● **Problem details**
Please write out, exactly as they appear, the line containing "Where should I click to: Click the subaccount" and every line after it to the end of the records, and nothing more.

● **Material shown**
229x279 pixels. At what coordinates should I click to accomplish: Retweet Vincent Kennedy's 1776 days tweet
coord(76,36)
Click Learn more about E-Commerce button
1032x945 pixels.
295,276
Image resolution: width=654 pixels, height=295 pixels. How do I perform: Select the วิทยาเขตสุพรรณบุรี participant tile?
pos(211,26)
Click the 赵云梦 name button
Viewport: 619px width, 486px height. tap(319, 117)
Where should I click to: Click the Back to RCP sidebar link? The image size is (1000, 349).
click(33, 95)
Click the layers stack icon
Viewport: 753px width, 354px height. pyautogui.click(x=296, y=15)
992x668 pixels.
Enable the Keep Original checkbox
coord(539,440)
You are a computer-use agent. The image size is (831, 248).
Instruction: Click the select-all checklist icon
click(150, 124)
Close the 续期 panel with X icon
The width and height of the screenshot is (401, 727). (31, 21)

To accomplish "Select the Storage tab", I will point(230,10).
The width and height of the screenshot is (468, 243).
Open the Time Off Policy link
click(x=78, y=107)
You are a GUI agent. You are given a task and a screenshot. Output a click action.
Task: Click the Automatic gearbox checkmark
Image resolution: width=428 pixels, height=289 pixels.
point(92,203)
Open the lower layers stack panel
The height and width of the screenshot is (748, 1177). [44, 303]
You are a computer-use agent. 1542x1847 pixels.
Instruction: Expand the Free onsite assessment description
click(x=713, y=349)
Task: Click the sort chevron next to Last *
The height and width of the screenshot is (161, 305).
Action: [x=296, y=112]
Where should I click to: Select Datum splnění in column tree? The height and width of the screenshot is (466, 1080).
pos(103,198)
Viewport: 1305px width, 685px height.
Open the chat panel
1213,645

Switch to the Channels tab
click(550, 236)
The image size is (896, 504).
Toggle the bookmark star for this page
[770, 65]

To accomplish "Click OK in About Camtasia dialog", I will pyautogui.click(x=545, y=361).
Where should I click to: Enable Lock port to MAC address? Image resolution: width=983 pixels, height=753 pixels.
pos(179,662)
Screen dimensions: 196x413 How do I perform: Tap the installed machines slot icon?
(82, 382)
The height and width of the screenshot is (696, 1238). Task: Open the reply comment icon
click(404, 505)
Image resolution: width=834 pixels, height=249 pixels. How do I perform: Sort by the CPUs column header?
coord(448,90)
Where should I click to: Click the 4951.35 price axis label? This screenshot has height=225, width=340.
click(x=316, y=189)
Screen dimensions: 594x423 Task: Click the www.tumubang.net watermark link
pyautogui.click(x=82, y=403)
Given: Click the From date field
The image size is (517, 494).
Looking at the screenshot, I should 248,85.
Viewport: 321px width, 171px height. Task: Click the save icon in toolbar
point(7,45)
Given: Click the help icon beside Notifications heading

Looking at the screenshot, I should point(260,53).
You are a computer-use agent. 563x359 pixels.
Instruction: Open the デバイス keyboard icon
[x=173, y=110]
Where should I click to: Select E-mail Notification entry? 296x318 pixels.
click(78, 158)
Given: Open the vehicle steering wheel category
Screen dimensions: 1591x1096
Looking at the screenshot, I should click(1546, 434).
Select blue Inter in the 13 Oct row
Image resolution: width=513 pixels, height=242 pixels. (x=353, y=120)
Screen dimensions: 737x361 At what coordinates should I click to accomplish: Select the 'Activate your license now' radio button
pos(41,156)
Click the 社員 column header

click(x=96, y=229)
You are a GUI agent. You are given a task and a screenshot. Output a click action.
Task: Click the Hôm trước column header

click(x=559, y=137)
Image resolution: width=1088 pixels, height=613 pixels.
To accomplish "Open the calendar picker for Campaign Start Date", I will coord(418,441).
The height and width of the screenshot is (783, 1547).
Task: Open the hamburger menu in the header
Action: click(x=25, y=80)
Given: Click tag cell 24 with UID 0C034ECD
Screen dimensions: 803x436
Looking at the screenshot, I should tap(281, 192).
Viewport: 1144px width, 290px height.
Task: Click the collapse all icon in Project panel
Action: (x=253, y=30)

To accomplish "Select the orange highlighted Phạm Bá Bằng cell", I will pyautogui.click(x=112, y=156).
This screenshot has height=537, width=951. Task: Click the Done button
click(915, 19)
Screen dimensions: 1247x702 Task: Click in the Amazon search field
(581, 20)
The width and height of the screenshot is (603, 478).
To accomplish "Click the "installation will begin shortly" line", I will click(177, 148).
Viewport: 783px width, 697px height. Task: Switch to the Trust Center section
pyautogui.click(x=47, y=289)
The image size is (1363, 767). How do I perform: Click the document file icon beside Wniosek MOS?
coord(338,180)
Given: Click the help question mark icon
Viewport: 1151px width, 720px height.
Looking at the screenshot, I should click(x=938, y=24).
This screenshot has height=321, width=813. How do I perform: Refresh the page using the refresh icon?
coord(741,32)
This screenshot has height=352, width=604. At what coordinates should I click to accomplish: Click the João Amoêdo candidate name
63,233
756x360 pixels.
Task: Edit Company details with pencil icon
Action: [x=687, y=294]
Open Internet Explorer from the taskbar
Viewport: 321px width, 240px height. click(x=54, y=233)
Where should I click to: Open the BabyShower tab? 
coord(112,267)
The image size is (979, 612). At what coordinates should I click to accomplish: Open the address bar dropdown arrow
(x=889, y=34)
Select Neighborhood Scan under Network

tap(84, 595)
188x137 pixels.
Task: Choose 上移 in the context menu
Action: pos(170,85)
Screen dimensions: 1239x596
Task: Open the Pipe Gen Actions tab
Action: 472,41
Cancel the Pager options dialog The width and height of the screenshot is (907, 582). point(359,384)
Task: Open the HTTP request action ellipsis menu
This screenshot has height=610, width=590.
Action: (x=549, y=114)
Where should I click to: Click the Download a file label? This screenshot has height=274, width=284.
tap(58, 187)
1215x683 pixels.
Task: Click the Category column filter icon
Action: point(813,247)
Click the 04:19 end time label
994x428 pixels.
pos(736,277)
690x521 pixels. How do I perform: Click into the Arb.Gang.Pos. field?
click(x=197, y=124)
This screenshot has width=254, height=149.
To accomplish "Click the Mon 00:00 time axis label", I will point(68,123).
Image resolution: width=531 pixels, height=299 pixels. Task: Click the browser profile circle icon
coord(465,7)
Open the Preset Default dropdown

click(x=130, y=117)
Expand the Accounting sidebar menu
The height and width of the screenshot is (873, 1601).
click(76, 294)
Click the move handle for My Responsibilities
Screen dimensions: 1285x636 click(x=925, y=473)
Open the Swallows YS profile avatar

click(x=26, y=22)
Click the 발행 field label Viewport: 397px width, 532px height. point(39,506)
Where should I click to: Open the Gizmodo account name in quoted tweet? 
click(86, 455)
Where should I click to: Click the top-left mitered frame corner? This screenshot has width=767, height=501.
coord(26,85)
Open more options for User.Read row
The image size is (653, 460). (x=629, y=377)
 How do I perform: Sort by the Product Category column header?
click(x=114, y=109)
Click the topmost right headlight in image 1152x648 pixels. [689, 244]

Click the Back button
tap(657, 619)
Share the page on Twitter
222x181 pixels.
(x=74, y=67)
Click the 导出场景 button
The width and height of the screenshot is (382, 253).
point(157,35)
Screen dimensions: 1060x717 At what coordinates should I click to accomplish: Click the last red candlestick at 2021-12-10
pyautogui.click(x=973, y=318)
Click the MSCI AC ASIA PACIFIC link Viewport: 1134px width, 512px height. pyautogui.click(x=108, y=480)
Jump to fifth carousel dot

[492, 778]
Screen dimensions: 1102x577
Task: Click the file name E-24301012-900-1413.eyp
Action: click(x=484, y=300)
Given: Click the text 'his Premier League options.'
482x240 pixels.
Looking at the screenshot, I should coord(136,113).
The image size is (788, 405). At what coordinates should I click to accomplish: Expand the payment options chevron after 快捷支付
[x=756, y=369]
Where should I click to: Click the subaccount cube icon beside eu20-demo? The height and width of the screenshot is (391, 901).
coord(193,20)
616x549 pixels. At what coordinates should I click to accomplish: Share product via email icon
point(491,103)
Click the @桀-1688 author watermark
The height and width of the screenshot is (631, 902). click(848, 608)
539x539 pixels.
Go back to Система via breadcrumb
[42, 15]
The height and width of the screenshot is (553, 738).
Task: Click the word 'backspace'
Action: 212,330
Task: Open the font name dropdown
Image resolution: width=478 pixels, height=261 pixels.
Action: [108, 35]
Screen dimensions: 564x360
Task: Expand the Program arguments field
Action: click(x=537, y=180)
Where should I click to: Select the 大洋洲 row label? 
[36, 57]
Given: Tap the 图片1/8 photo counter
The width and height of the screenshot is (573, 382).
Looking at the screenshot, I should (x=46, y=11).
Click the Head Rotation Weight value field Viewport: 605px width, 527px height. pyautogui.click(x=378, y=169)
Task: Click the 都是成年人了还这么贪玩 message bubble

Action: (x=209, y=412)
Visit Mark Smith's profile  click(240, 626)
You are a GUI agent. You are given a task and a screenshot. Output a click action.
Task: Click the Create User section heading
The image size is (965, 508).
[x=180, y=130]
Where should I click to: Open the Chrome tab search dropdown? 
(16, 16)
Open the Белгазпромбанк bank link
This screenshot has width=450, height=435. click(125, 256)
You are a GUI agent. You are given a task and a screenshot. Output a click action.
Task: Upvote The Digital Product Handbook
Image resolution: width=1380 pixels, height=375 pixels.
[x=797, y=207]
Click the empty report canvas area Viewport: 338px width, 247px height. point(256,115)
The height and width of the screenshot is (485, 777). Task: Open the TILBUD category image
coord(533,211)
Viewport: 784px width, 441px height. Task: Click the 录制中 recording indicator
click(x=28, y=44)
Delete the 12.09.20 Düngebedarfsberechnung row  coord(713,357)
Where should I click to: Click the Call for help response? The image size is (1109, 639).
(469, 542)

● **Expected output**
Where should I click to: Click the subaccount cube icon beside eu20-demo? The height and width of the screenshot is (391, 901).
coord(193,20)
616x549 pixels. At what coordinates should I click to accomplish: Share product via email icon
point(491,103)
Click the @桀-1688 author watermark
The height and width of the screenshot is (631, 902). click(848, 608)
539x539 pixels.
Go back to Система via breadcrumb
[42, 15]
The height and width of the screenshot is (553, 738).
Task: Click the word 'backspace'
Action: 212,330
Task: Open the font name dropdown
Image resolution: width=478 pixels, height=261 pixels.
Action: [108, 35]
Screen dimensions: 564x360
Task: Expand the Program arguments field
Action: click(x=537, y=180)
Where should I click to: Select the 大洋洲 row label? 
[36, 57]
Given: Tap the 图片1/8 photo counter
The width and height of the screenshot is (573, 382).
Looking at the screenshot, I should (x=46, y=11).
Click the Head Rotation Weight value field Viewport: 605px width, 527px height. pyautogui.click(x=378, y=169)
Task: Click the 都是成年人了还这么贪玩 message bubble

Action: (x=209, y=412)
Visit Mark Smith's profile  click(240, 626)
You are a GUI agent. You are given a task and a screenshot. Output a click action.
Task: Click the Create User section heading
The image size is (965, 508).
[x=180, y=130]
Where should I click to: Open the Chrome tab search dropdown? 
(16, 16)
Open the Белгазпромбанк bank link
This screenshot has width=450, height=435. click(125, 256)
You are a GUI agent. You are given a task and a screenshot. Output a click action.
Task: Upvote The Digital Product Handbook
Image resolution: width=1380 pixels, height=375 pixels.
[x=797, y=207]
Click the empty report canvas area Viewport: 338px width, 247px height. point(256,115)
The height and width of the screenshot is (485, 777). Task: Open the TILBUD category image
coord(533,211)
Viewport: 784px width, 441px height. Task: Click the 录制中 recording indicator
click(x=28, y=44)
Delete the 12.09.20 Düngebedarfsberechnung row  coord(713,357)
Where should I click to: Click the Call for help response? The image size is (1109, 639).
(469, 542)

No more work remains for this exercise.